This was our problem, and it is my special province in these opening chapters to show how we tackled it.
During the winter of 1921–2, the Mount Everest Committee, owing to the lateness with which the party had returned after the reconnaissance, had to work at very top speed. They had to collect all the necessary stores for the party, and not only that, but also to select a suitable mountaineering team; this was a considerable difficulty. Finally the party was made up as follows: myself as leader, Colonel E. L. Strutt as Second-in-Command, and Dr. Longstaff the official doctor and naturalist of the Expedition. The climbing party pure consisted of Mr. Mallory (of last year’s Expedition), Dr. Somervell, Dr. Wakefield, and Major Norton. We had three transport officers, one of whom belonged to the Alpine Club, and was considered an assistant of the climbing party, Mr. C. G. Crawford, of the Indian Civil Service. The official photographer was Captain Noel. Two officers in the Indian Army were attached to the Expedition as transport officers—Captain J. G. Bruce and Captain C. G. Morris. Later, on our arrival in Darjeeling, the party was further reinforced by Major Morshead, who had been one of the survey party of the previous year, and whose general knowledge of Tibet and of Tibetans was of great service to us; and last, but not least, Captain George Finch, who came not only as a most important member of the climbing party, but also as the scientific expert in charge of the entire oxygen outfit.

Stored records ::
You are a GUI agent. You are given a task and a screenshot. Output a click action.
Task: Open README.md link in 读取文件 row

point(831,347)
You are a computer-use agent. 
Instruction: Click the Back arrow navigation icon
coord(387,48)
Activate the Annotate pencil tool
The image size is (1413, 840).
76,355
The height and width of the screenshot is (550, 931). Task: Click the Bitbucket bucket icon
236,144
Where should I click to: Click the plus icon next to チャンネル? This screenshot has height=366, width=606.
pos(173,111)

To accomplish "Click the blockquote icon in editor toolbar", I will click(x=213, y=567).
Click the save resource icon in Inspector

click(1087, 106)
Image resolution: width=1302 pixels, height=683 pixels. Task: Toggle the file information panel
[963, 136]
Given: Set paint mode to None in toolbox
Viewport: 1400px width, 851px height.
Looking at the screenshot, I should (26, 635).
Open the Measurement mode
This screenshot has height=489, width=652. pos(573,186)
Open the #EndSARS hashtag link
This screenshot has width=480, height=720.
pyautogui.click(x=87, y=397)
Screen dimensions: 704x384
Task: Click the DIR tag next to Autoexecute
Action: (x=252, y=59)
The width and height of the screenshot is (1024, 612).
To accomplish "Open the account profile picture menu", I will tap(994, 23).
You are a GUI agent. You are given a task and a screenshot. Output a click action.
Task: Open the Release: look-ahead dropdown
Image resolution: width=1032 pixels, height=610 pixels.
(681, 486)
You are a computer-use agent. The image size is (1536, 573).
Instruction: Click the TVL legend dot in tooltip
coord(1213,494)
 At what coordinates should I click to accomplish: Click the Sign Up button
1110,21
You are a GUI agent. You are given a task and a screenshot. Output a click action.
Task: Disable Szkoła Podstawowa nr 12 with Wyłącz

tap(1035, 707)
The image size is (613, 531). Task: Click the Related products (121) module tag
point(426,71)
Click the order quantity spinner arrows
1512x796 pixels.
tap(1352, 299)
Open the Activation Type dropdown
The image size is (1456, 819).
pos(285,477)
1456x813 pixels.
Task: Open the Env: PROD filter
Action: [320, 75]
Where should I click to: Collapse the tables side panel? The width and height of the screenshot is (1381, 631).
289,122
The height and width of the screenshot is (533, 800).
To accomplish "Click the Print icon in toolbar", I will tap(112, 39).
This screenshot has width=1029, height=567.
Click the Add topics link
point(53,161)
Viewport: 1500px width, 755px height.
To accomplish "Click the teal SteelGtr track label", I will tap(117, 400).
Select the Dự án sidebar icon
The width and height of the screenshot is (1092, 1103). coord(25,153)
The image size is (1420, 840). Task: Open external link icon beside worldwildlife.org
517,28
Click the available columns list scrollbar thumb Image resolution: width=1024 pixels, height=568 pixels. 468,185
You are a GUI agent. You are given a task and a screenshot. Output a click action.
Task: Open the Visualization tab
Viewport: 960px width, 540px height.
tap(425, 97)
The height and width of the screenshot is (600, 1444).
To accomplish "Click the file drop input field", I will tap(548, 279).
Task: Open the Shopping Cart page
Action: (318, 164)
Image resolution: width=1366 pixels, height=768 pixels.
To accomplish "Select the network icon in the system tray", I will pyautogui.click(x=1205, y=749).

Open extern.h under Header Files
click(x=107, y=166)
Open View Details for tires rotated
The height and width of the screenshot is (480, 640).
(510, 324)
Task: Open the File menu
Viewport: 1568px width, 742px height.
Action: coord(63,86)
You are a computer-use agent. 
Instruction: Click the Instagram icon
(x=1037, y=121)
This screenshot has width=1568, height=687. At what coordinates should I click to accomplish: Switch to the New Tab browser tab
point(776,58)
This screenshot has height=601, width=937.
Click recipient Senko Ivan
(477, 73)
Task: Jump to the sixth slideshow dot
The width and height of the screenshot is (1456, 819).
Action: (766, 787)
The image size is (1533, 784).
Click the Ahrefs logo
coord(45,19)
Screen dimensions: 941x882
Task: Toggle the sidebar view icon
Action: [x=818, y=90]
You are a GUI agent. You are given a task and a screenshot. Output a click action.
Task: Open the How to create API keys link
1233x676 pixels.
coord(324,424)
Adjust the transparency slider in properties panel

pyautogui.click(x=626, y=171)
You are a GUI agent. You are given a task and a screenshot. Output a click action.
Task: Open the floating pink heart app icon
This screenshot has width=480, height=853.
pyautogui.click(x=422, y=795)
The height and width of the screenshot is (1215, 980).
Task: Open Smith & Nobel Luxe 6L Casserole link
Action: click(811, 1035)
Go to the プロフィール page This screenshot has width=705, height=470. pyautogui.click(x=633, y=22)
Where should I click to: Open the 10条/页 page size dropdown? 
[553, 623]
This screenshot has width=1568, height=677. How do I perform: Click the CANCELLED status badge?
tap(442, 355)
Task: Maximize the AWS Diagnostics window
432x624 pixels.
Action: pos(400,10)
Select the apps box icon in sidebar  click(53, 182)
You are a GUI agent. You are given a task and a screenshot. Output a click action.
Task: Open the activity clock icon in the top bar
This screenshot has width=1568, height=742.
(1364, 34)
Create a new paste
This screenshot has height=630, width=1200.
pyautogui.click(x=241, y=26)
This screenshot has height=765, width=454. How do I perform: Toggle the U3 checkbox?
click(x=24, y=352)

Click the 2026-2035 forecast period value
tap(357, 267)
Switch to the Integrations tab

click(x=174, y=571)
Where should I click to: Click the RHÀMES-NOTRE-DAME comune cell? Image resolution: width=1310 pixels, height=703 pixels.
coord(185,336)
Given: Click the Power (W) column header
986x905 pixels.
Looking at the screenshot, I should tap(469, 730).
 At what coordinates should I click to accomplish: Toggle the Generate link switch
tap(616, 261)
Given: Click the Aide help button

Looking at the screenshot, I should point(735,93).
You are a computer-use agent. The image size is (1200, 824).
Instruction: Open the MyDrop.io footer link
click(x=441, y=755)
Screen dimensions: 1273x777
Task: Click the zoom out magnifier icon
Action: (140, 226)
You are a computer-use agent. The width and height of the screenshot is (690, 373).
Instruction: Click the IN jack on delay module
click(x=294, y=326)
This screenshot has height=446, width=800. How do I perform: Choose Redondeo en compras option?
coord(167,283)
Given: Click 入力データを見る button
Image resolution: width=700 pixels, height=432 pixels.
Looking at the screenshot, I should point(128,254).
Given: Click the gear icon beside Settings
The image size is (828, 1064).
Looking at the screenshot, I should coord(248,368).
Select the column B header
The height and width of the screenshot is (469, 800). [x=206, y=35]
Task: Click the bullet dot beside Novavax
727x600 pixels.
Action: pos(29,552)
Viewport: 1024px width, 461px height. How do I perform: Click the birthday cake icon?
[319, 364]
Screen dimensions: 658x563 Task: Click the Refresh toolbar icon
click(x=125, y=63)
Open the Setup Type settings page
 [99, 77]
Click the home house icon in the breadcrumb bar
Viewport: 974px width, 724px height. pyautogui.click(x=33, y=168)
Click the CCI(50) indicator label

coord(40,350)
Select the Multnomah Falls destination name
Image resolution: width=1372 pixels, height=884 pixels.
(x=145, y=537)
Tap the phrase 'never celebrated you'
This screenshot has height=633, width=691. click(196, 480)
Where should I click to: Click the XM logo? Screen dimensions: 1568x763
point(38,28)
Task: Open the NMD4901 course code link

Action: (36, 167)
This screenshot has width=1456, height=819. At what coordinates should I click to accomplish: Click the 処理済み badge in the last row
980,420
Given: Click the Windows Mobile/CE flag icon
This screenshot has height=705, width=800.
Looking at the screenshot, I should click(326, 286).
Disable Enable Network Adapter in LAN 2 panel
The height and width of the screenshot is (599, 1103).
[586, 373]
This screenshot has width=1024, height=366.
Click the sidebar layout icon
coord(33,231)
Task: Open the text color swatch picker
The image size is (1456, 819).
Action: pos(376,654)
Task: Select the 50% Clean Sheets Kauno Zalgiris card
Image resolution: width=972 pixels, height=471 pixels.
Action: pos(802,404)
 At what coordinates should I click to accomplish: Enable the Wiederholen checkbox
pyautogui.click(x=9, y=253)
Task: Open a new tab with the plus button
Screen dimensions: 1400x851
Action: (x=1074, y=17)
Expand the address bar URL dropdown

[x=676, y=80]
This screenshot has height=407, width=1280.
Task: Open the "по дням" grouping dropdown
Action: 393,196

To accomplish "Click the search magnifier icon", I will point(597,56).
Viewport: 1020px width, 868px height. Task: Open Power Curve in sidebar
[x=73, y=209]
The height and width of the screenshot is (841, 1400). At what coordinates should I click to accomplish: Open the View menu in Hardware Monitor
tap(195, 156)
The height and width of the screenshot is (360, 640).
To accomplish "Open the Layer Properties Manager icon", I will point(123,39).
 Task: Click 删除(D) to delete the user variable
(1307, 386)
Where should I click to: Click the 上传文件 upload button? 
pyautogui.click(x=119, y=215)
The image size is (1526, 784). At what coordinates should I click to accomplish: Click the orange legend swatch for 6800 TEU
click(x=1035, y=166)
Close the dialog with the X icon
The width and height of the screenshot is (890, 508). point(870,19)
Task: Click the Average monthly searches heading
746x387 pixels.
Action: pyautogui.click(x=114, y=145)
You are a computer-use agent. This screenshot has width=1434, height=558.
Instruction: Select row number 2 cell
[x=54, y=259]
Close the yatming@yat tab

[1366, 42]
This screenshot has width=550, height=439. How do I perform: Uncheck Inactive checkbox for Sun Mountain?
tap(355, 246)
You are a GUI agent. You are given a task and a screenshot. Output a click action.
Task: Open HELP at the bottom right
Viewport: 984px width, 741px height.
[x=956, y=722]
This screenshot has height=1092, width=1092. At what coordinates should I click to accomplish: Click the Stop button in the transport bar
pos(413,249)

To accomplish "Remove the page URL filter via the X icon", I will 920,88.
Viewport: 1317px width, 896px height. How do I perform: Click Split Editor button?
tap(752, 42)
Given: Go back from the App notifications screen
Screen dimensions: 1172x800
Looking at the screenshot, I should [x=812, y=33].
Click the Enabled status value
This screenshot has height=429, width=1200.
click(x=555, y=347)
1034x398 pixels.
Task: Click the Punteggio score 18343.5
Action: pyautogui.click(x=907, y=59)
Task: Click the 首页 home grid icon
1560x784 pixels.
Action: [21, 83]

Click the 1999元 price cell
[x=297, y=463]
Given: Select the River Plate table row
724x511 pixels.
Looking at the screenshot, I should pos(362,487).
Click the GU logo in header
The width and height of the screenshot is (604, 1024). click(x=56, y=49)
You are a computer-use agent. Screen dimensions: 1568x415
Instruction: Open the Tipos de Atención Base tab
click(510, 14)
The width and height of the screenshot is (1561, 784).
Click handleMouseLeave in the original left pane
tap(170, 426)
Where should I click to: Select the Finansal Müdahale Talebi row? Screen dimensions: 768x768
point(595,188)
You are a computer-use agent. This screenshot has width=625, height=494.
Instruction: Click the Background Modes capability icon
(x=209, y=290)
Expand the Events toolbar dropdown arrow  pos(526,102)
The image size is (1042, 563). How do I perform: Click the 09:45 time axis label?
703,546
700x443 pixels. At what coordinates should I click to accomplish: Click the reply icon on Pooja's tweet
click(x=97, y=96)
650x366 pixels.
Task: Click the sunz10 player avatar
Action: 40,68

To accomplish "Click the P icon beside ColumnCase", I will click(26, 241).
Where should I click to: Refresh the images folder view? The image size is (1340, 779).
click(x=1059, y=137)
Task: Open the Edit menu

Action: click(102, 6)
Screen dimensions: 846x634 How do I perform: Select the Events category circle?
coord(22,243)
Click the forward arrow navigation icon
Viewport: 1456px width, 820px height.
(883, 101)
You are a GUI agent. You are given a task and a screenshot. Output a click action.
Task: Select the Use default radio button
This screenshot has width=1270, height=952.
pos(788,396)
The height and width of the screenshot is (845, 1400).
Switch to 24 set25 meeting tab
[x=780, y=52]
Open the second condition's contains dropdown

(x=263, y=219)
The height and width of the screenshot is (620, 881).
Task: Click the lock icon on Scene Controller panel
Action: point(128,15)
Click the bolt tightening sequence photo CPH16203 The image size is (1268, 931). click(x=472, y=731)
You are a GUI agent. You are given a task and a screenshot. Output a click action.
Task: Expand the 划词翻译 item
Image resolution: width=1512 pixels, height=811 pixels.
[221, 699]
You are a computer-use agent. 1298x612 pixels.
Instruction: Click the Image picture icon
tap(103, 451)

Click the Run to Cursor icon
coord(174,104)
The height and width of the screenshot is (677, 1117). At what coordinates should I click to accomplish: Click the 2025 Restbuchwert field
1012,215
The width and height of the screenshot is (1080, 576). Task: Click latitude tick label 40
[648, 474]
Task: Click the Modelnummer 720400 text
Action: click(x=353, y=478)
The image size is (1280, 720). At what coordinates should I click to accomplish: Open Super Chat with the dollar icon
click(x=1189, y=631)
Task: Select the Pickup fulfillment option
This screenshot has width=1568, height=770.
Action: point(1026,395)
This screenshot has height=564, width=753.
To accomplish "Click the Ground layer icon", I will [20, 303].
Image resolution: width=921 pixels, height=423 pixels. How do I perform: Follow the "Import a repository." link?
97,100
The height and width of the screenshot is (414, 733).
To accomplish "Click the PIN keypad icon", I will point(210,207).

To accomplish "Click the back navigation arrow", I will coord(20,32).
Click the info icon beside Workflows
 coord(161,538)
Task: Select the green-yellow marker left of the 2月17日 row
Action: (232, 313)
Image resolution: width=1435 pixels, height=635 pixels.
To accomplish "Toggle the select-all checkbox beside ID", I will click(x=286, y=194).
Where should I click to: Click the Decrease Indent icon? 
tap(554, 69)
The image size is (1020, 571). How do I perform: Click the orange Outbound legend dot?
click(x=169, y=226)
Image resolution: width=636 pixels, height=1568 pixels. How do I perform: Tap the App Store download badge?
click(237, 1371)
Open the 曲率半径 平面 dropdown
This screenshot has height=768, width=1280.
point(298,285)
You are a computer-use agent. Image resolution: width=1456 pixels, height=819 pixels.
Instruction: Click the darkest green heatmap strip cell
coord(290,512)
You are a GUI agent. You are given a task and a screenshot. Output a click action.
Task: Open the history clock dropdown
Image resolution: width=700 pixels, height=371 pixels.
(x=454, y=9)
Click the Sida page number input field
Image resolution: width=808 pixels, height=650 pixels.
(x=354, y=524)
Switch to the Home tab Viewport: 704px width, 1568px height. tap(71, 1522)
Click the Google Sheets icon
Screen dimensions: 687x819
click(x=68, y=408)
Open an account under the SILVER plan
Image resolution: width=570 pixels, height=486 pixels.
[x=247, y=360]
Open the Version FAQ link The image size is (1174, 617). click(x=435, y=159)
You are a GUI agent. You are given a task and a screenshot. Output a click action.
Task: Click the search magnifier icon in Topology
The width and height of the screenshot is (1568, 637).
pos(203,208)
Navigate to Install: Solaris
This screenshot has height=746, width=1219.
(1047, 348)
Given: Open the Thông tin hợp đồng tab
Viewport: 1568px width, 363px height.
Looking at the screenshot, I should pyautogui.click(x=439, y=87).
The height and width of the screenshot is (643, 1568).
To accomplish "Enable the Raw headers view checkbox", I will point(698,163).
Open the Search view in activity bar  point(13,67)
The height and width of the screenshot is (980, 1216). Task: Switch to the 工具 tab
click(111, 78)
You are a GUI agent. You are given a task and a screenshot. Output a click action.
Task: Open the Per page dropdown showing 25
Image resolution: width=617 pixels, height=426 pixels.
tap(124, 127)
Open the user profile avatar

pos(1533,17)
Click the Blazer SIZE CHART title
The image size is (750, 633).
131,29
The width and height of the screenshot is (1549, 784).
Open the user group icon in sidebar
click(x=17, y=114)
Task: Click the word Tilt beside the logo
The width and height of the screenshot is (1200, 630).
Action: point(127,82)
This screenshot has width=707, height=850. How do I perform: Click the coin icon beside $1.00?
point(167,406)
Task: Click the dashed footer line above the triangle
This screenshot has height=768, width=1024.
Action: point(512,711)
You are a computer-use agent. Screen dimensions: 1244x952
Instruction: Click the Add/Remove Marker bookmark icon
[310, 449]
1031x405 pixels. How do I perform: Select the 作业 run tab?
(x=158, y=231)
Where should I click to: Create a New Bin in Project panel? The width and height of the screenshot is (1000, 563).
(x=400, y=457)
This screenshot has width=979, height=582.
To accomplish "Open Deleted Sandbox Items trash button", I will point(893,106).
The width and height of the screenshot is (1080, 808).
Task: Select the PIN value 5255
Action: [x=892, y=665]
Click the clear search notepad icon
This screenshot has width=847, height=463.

Instructions for the task :: Resume the Everest expedition text where its final sentence ends, with a further passage in the same voice and style.

Task answer ::
This large party was collected in Darjeeling by the last week in March, and in a few days we were all ready to make a start. I myself preceded the party by about a month, arriving in Delhi to interview the Indian authorities about the 25th of February. Through the kindness of the Commander-in-Chief, Lord Rawlinson, we were supplied with four young non-commissioned officers of Captain Bruce’s regiment, the 2nd Battalion 6th Gurkha Rifles, and an orderly of the 1st Battalion 6th Gurkha Rifles, and right well all these five Gurkhas carried out their duties. As will be seen later, one of them, Lance-naik Tejbir Bura, very highly distinguished himself.
I arrived in Darjeeling with Captain Bruce on March 1, and there I found that our agent in India, Mr. Weatherall, had carried out the instructions which he had received from England in the most efficient manner. The large quantity of stores which we had ordered previously were all beautifully packed and ready for transportation; the tents of the previous year all mended and in good order; the stores of different kinds, such as there were, which had been left also from the previous year, had been put into order; and last and most important, 150 porters had been collected for our inspection and from whom to make a selection. He had also for us a large number of cooks to choose from, a most excellent individual to look after the tents, Chongay, who proved quite invaluable to us, and a local cobbler who had expressed his willingness to come with the Expedition.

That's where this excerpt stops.